§ **Stored records**
•••

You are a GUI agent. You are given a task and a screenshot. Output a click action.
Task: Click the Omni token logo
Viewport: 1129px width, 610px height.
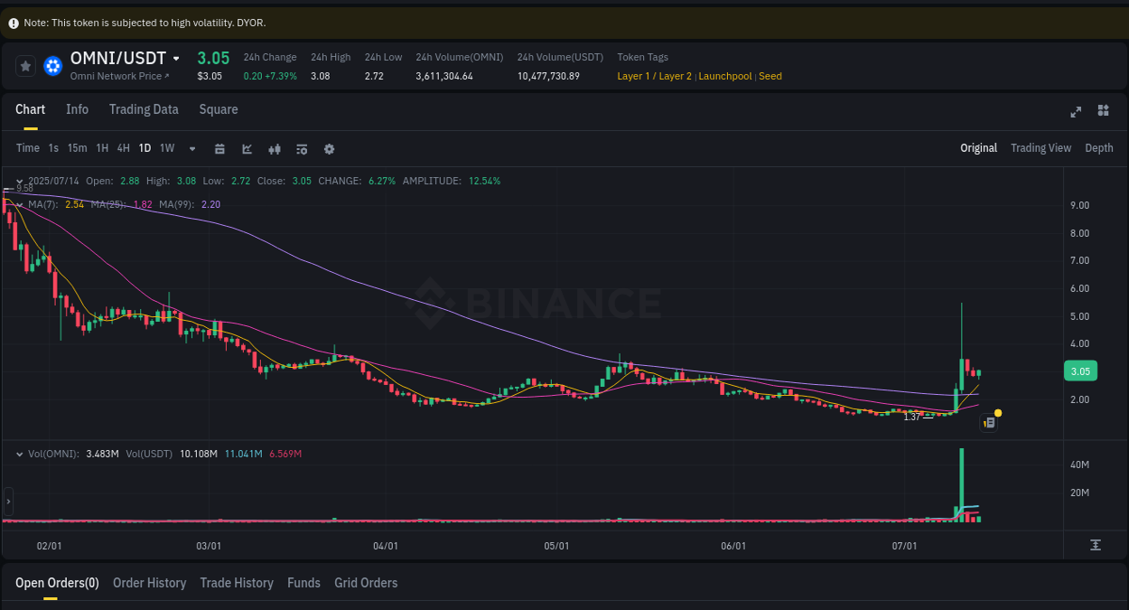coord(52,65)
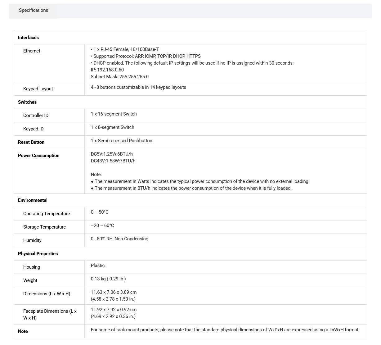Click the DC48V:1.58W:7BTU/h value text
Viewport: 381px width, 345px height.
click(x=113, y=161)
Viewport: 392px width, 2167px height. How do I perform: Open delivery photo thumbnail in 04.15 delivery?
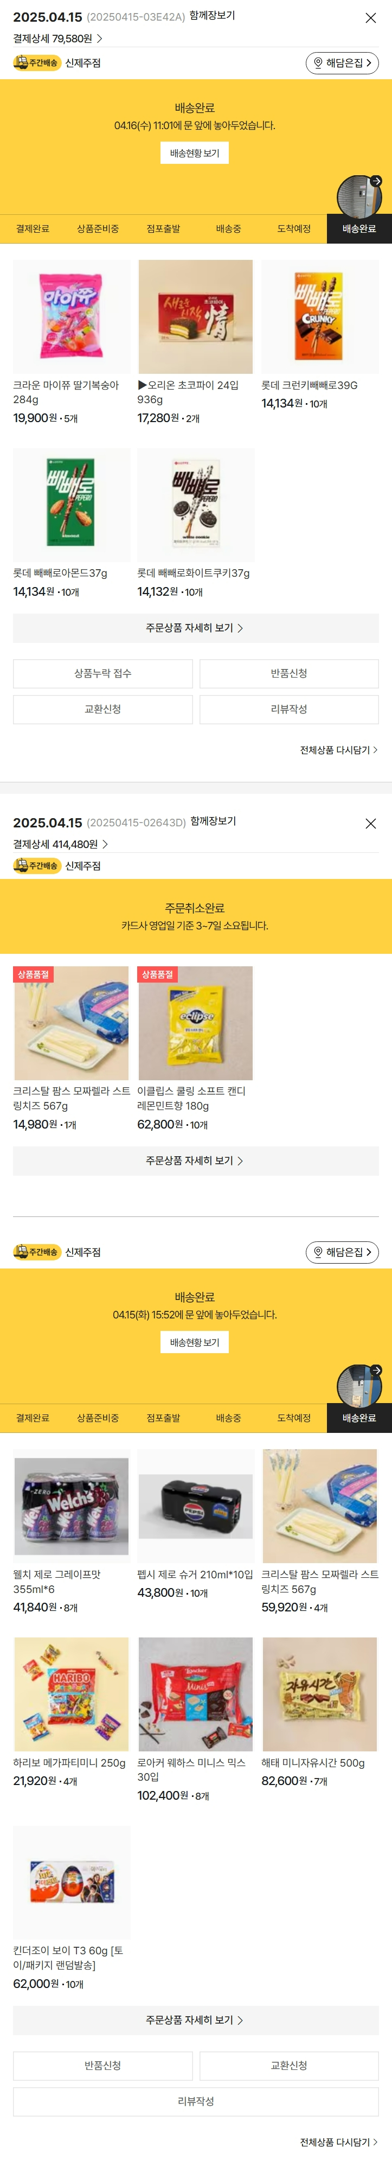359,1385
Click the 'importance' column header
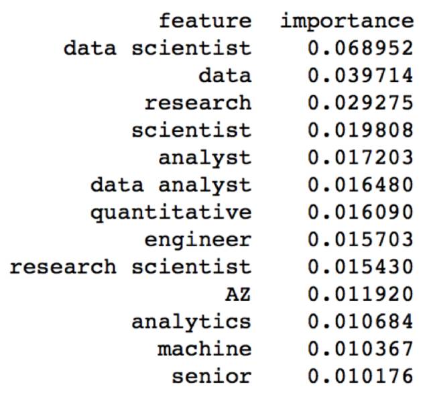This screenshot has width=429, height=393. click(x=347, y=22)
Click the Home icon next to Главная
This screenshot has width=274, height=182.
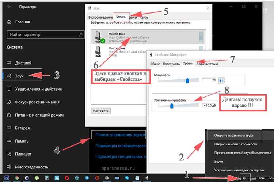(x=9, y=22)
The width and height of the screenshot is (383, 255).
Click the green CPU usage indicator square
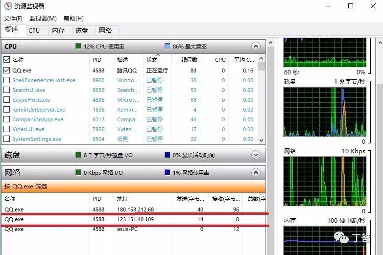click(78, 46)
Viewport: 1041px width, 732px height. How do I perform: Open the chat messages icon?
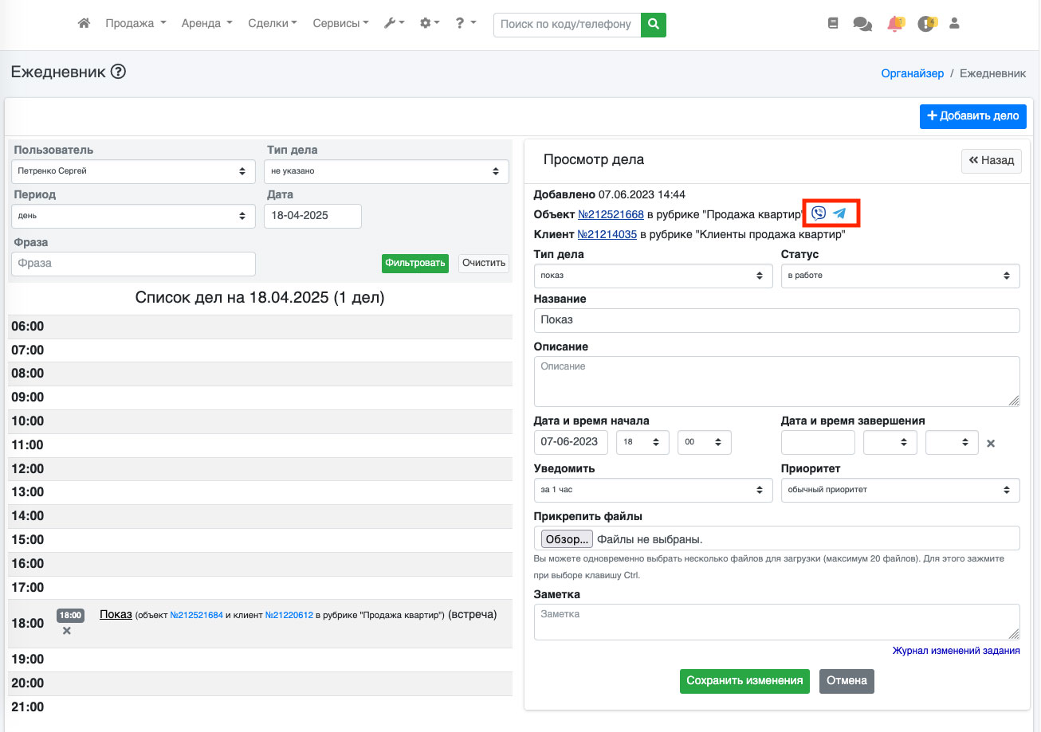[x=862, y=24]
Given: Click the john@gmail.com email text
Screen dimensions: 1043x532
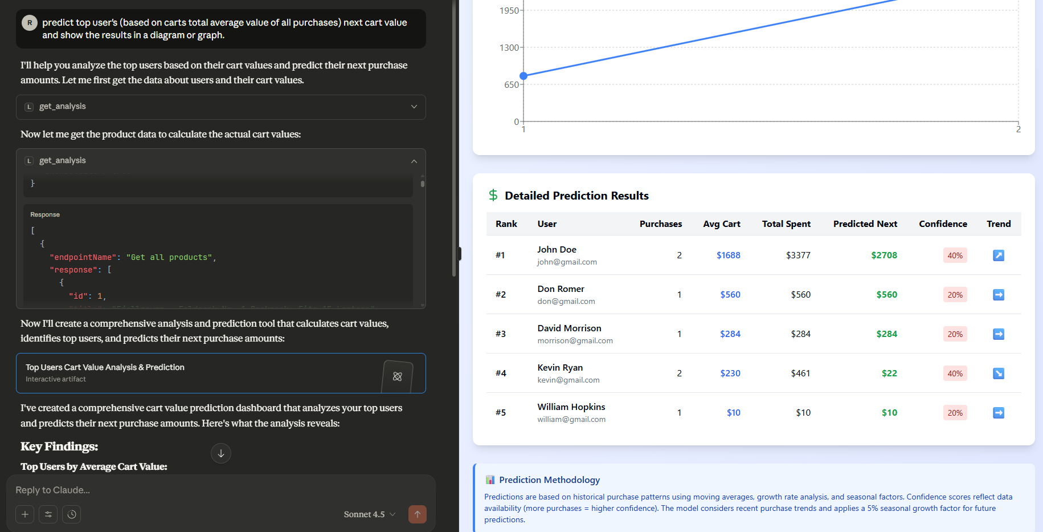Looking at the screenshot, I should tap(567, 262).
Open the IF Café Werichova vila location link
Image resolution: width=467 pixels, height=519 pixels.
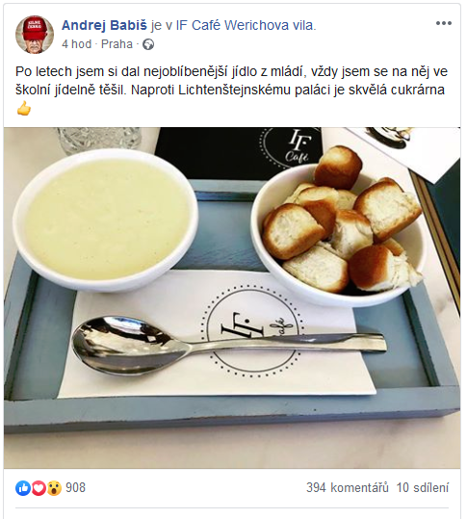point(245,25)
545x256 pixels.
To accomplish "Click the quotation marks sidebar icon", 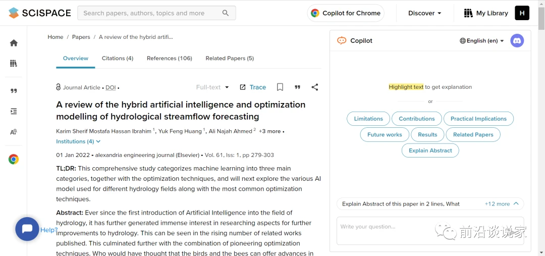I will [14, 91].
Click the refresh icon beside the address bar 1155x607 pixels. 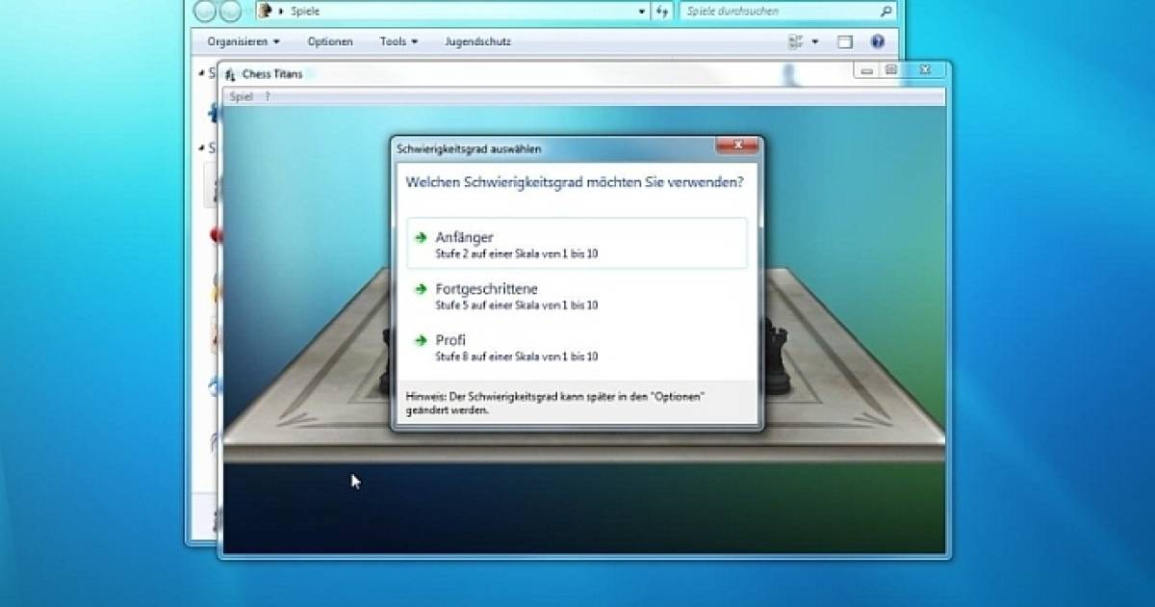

•••

§ **Description of the task**
Starting at the line containing "Viewport: 1041px width, 732px" and stopping at the line containing "545x256 pixels.", output every line above exactly, both ends included, with pictures omitted.

§ **Exercise solution**
Viewport: 1041px width, 732px height. How do I perform: Open the chat messages icon?
[x=862, y=24]
Given: Click the john@gmail.com email text
Screen dimensions: 1043x532
Looking at the screenshot, I should tap(567, 262).
Open the IF Café Werichova vila location link
Image resolution: width=467 pixels, height=519 pixels.
point(245,25)
545x256 pixels.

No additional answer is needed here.